**Task objective:** Print the material below word for word, starting at the line that contains "Where should I click to: Open" and continuing through the final line of the material.

**Exercise input:**
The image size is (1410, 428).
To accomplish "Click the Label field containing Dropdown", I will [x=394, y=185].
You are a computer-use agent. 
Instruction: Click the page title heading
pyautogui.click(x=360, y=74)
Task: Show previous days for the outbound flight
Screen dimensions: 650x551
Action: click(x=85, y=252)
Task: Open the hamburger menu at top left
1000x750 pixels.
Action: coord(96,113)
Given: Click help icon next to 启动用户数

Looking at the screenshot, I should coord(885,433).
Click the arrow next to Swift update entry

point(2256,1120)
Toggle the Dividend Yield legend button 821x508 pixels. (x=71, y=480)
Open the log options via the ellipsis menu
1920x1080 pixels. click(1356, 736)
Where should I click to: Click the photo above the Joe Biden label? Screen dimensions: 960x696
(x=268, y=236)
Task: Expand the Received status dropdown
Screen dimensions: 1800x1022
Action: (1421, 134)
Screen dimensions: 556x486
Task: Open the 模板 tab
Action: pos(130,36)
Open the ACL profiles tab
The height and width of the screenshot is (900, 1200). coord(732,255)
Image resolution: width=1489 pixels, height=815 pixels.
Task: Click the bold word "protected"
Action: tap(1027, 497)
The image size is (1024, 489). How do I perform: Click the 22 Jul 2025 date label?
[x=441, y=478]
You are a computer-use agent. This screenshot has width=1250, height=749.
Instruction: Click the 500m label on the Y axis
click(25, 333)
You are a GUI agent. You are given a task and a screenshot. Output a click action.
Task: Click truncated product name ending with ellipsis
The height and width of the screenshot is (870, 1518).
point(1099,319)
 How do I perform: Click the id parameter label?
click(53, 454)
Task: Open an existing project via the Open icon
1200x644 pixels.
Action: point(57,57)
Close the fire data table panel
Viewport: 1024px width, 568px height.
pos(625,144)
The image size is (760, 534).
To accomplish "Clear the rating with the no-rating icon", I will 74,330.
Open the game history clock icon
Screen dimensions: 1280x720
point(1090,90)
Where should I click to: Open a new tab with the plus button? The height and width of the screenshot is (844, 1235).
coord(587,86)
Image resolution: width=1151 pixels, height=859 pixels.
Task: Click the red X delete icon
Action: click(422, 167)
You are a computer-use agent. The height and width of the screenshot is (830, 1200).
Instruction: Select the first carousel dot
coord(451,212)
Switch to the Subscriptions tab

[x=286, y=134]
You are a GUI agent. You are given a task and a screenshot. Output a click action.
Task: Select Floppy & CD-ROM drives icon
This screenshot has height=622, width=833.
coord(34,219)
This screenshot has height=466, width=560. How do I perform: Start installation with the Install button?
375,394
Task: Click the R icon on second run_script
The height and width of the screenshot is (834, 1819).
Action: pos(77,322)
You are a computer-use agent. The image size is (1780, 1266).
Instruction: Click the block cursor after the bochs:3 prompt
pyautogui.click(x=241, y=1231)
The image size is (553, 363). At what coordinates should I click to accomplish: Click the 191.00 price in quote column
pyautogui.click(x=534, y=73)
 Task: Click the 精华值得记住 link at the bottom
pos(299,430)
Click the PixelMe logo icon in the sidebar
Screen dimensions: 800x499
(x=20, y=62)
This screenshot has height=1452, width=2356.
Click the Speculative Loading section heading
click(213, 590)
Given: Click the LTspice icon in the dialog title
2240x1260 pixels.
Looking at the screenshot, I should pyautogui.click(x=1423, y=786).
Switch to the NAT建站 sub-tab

**Complete response:**
Where should I click to: Open a new tab with the plus button? The height and width of the screenshot is (844, 1235).
coord(587,86)
Image resolution: width=1151 pixels, height=859 pixels.
Task: Click the red X delete icon
Action: click(422, 167)
You are a computer-use agent. The height and width of the screenshot is (830, 1200).
Instruction: Select the first carousel dot
coord(451,212)
Switch to the Subscriptions tab

[x=286, y=134]
You are a GUI agent. You are given a task and a screenshot. Output a click action.
Task: Select Floppy & CD-ROM drives icon
This screenshot has height=622, width=833.
coord(34,219)
This screenshot has height=466, width=560. How do I perform: Start installation with the Install button?
375,394
Task: Click the R icon on second run_script
The height and width of the screenshot is (834, 1819).
Action: pos(77,322)
You are a computer-use agent. The image size is (1780, 1266).
Instruction: Click the block cursor after the bochs:3 prompt
pyautogui.click(x=241, y=1231)
The image size is (553, 363). At what coordinates should I click to accomplish: Click the 191.00 price in quote column
pyautogui.click(x=534, y=73)
 Task: Click the 精华值得记住 link at the bottom
pos(299,430)
Click the PixelMe logo icon in the sidebar
Screen dimensions: 800x499
(x=20, y=62)
This screenshot has height=1452, width=2356.
Click the Speculative Loading section heading
click(213, 590)
Given: Click the LTspice icon in the dialog title
2240x1260 pixels.
Looking at the screenshot, I should pyautogui.click(x=1423, y=786).
Switch to the NAT建站 sub-tab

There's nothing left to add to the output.